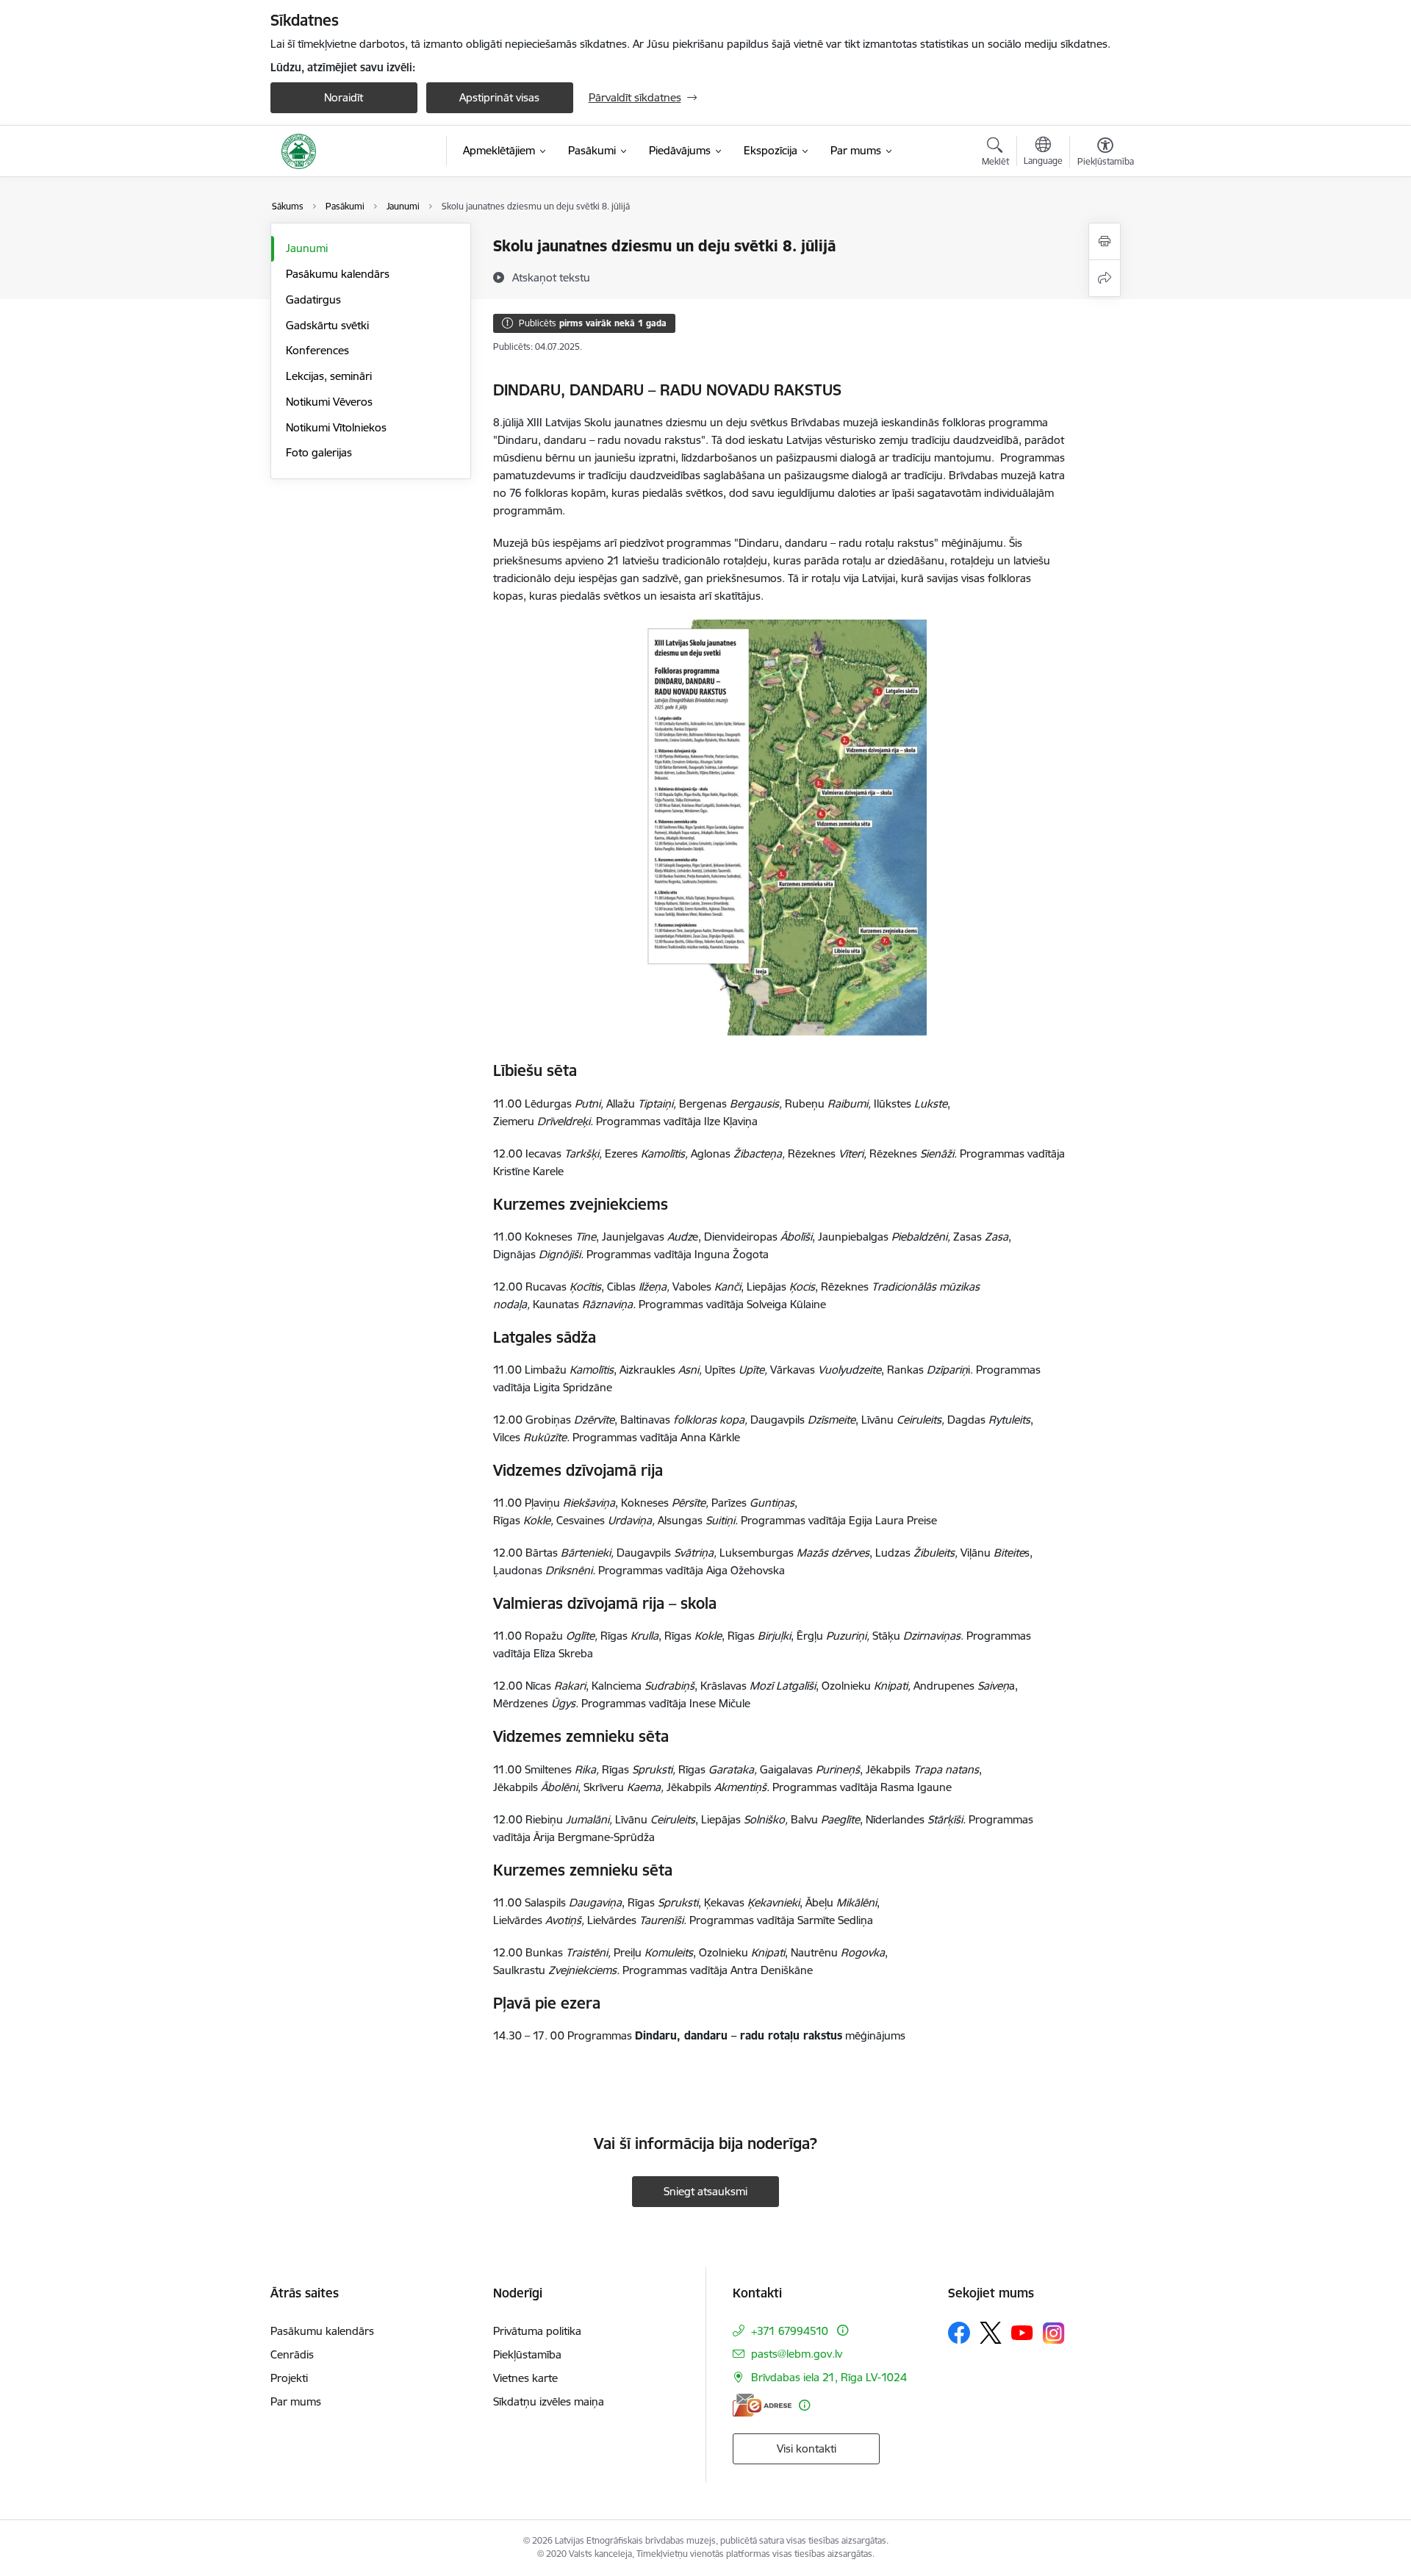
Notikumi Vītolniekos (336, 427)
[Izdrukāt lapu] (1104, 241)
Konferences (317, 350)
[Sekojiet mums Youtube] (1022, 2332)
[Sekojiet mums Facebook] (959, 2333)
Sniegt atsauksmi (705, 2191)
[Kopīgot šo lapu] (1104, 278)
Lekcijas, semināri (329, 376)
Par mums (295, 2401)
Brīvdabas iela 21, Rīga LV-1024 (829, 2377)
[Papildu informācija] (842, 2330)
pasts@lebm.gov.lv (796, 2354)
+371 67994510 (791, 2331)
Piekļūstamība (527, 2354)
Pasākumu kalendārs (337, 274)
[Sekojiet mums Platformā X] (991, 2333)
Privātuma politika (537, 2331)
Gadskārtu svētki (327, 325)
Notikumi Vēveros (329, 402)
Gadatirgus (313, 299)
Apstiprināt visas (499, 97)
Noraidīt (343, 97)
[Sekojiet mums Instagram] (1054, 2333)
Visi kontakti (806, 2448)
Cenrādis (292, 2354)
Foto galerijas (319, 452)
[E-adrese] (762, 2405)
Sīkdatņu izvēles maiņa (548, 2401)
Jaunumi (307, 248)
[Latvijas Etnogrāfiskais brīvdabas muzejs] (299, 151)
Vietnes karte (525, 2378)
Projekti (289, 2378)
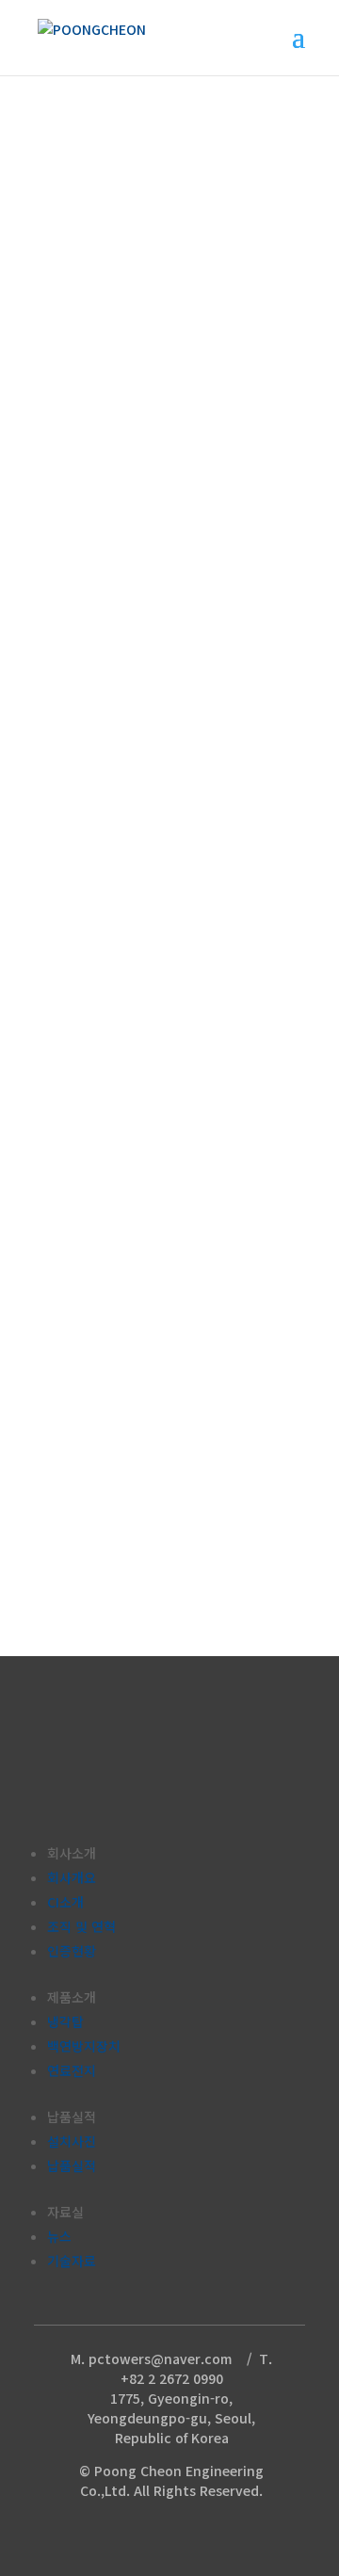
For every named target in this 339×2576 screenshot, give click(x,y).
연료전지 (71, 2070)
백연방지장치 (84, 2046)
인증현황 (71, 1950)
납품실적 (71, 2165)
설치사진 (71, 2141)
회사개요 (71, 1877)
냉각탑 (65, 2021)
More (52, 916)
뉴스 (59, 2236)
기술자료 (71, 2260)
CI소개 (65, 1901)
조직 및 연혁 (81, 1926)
◆ ◆ ◆ ◆
Where a line of the entries contains the word "mums", copy that line.

[Sekojiet mums Youtube] (1022, 2332)
[Sekojiet mums Facebook] (959, 2333)
Par mums (295, 2401)
[Sekojiet mums Platformā X] (991, 2333)
[Sekojiet mums Instagram] (1054, 2333)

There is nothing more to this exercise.